It seems that the potential of aerial drones knows no bounds. From deploying defibrillators for heart attack victims, observing ailing killer whale populations, to taking selfies when our arms and GoPro poles just won't quite do the job. "Dronies" are a still relatively new phenomenon, but a growing number of early movers are rooting their products in the art of airborne self-portraiture. Zano, from the Wales-based Torquing Group, is a palm-sized drone with an emphasis on portability, designed to be on-hand whenever you need to capture special moments from above.

The Zano drone measure 2.5 x 2.5 in (6.5 x 6.5 cm), which puts it among the smaller nano drones we've come across such as a bug-sized Proto X from Estes. But the team at Torquing says Zano is not just any miniaturized UAV, laying claim to producing the most sophisticated nano drone the world has seen. Outlandish PR speak aside, Zano certainly packs some impressive technology and functionality into its tiny frame.

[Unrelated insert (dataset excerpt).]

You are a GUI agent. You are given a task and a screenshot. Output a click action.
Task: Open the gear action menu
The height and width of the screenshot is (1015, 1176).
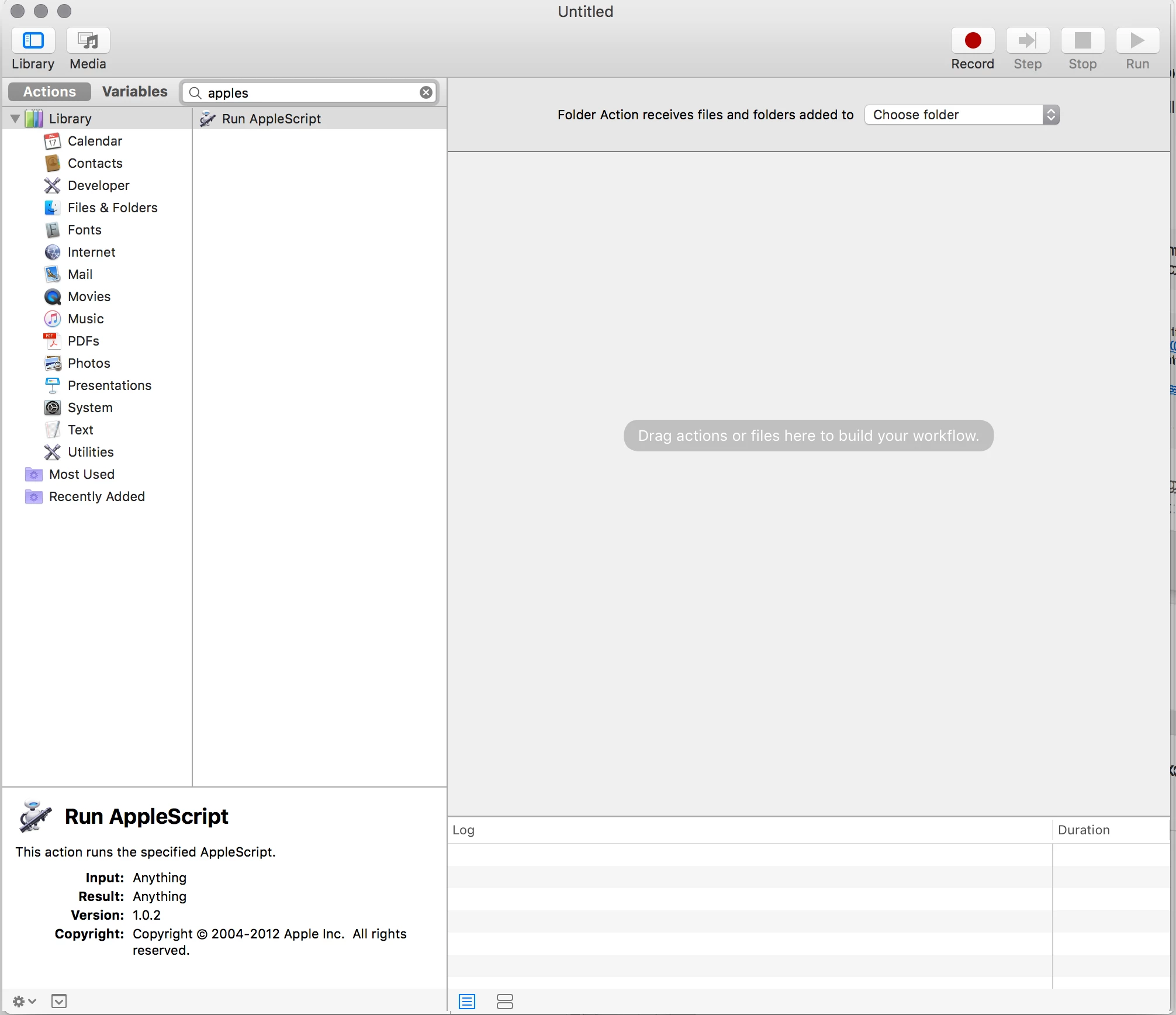24,1001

Onboard Wi-Fi connects Zano to the users iOS or Android device, where the piloting setup is very similar to that of Parrot's Rolling Spider drone. Through the companion app, users control the drone's position using the device's accelerometer, while on-screen sliders dictate orientation and altitude. Alternatively, Free Flight mode allows more precise control through the use of virtual joy sticks.

Like we are seeing in many consumer drones of late, Zano boasts a Follow Me feature, which when activated locks the drone into a certain distance from the user's smart device to capture all the action. A question that often arises from this tracking feature, however, is how the drone might be expected to autonomously navigate the trees, birds and other objects that come into its path. This is where Zano might have a leg up on some competitors, with an infrared sensor that is claimed to already be providing prototypes with adequate obstacle avoidance.

The drone is 55 g (1.94 oz) in weight and the battery can either be charged via Micro USB while inside the drone, or externally through a special adapter. Flight time is said to last between 10 and 15 minutes depending on weather, with a range of 15 to 30 meters (50 to 100 ft). Photos are snapped at 5 megapixels, while video is captured at 720p. The company says this is limited by Wi-Fi bandwidth and the Zano is technically capable of 1080p at 60 fps, leaving the door open to higher resolution video by way of future software updates.

To turns its functioning prototypes into a fleet of flying selfie machines, the Torquing Group is currently running a Kickstarter campaign to raise funds. Early pledges of £139 (US$219) are available, with shipping slated for June 2015 if all goes as planned.

You can check out the pitch video below.

Source: Fly Zano

UPDATE (Nov. 19/15): According to the BBC, the Torqing Group is now planning on liquidating. It's not known if backers will receive a refund.